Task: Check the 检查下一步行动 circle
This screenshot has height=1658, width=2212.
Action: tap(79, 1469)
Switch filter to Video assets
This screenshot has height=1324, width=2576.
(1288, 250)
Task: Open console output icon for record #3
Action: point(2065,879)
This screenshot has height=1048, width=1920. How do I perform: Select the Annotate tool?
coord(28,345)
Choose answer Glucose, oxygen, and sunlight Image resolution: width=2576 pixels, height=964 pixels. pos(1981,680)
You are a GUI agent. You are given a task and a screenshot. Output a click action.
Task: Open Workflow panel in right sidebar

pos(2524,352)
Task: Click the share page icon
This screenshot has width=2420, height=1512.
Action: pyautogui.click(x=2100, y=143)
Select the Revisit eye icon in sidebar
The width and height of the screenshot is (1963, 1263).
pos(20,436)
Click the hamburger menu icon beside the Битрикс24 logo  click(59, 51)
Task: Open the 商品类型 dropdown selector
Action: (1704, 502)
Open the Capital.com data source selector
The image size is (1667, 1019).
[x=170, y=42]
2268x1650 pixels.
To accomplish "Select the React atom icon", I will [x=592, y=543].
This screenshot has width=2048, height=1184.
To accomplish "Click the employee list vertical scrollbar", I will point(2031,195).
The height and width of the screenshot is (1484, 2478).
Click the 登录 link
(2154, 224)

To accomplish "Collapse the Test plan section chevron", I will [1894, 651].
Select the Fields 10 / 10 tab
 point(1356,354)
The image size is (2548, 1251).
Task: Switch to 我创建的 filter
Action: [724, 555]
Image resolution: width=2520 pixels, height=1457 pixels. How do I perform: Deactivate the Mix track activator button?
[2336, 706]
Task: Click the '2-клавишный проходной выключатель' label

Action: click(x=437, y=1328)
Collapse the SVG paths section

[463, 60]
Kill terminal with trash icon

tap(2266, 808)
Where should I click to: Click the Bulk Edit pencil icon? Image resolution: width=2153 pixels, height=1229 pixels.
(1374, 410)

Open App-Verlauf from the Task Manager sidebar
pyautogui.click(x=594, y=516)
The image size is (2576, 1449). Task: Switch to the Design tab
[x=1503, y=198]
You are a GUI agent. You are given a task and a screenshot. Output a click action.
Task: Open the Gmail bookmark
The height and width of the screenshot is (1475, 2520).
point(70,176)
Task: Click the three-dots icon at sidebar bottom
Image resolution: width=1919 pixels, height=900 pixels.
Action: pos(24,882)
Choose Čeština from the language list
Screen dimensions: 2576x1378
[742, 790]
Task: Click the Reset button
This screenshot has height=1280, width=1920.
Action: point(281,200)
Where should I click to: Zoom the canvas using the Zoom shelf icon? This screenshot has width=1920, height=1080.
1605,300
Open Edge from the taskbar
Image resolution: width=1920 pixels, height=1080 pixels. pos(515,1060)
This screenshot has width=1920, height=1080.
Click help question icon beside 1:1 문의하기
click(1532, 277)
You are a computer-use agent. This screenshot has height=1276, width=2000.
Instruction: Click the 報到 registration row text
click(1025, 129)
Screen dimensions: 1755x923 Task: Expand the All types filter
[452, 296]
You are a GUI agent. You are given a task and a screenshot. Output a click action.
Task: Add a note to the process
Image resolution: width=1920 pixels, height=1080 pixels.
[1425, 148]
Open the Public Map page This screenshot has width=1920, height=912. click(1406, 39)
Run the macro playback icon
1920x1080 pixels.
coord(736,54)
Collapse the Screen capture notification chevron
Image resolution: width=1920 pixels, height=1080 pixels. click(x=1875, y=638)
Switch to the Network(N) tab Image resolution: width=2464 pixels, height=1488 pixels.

◆ ◆ ◆ ◆ ◆

ABOUT THIS EXERCISE: Every entry must be quoted exactly as it appears above.

TASK SOLUTION:
Task: Check the 检查下一步行动 circle
This screenshot has height=1658, width=2212.
Action: tap(79, 1469)
Switch filter to Video assets
This screenshot has height=1324, width=2576.
(1288, 250)
Task: Open console output icon for record #3
Action: point(2065,879)
This screenshot has height=1048, width=1920. How do I perform: Select the Annotate tool?
coord(28,345)
Choose answer Glucose, oxygen, and sunlight Image resolution: width=2576 pixels, height=964 pixels. pos(1981,680)
You are a GUI agent. You are given a task and a screenshot. Output a click action.
Task: Open Workflow panel in right sidebar

pos(2524,352)
Task: Click the share page icon
This screenshot has width=2420, height=1512.
Action: pyautogui.click(x=2100, y=143)
Select the Revisit eye icon in sidebar
The width and height of the screenshot is (1963, 1263).
pos(20,436)
Click the hamburger menu icon beside the Битрикс24 logo  click(59, 51)
Task: Open the 商品类型 dropdown selector
Action: (1704, 502)
Open the Capital.com data source selector
The image size is (1667, 1019).
[x=170, y=42]
2268x1650 pixels.
To accomplish "Select the React atom icon", I will [x=592, y=543].
This screenshot has width=2048, height=1184.
To accomplish "Click the employee list vertical scrollbar", I will point(2031,195).
The height and width of the screenshot is (1484, 2478).
Click the 登录 link
(2154, 224)

To accomplish "Collapse the Test plan section chevron", I will [1894, 651].
Select the Fields 10 / 10 tab
 point(1356,354)
The image size is (2548, 1251).
Task: Switch to 我创建的 filter
Action: [724, 555]
Image resolution: width=2520 pixels, height=1457 pixels. How do I perform: Deactivate the Mix track activator button?
[2336, 706]
Task: Click the '2-клавишный проходной выключатель' label

Action: click(x=437, y=1328)
Collapse the SVG paths section

[463, 60]
Kill terminal with trash icon

tap(2266, 808)
Where should I click to: Click the Bulk Edit pencil icon? Image resolution: width=2153 pixels, height=1229 pixels.
(1374, 410)

Open App-Verlauf from the Task Manager sidebar
pyautogui.click(x=594, y=516)
The image size is (2576, 1449). Task: Switch to the Design tab
[x=1503, y=198]
You are a GUI agent. You are given a task and a screenshot. Output a click action.
Task: Open the Gmail bookmark
The height and width of the screenshot is (1475, 2520).
point(70,176)
Task: Click the three-dots icon at sidebar bottom
Image resolution: width=1919 pixels, height=900 pixels.
Action: pos(24,882)
Choose Čeština from the language list
Screen dimensions: 2576x1378
[742, 790]
Task: Click the Reset button
This screenshot has height=1280, width=1920.
Action: point(281,200)
Where should I click to: Zoom the canvas using the Zoom shelf icon? This screenshot has width=1920, height=1080.
1605,300
Open Edge from the taskbar
Image resolution: width=1920 pixels, height=1080 pixels. pos(515,1060)
This screenshot has width=1920, height=1080.
Click help question icon beside 1:1 문의하기
click(1532, 277)
You are a computer-use agent. This screenshot has height=1276, width=2000.
Instruction: Click the 報到 registration row text
click(1025, 129)
Screen dimensions: 1755x923 Task: Expand the All types filter
[452, 296]
You are a GUI agent. You are given a task and a screenshot. Output a click action.
Task: Add a note to the process
Image resolution: width=1920 pixels, height=1080 pixels.
[1425, 148]
Open the Public Map page This screenshot has width=1920, height=912. click(1406, 39)
Run the macro playback icon
1920x1080 pixels.
coord(736,54)
Collapse the Screen capture notification chevron
Image resolution: width=1920 pixels, height=1080 pixels. click(x=1875, y=638)
Switch to the Network(N) tab Image resolution: width=2464 pixels, height=1488 pixels.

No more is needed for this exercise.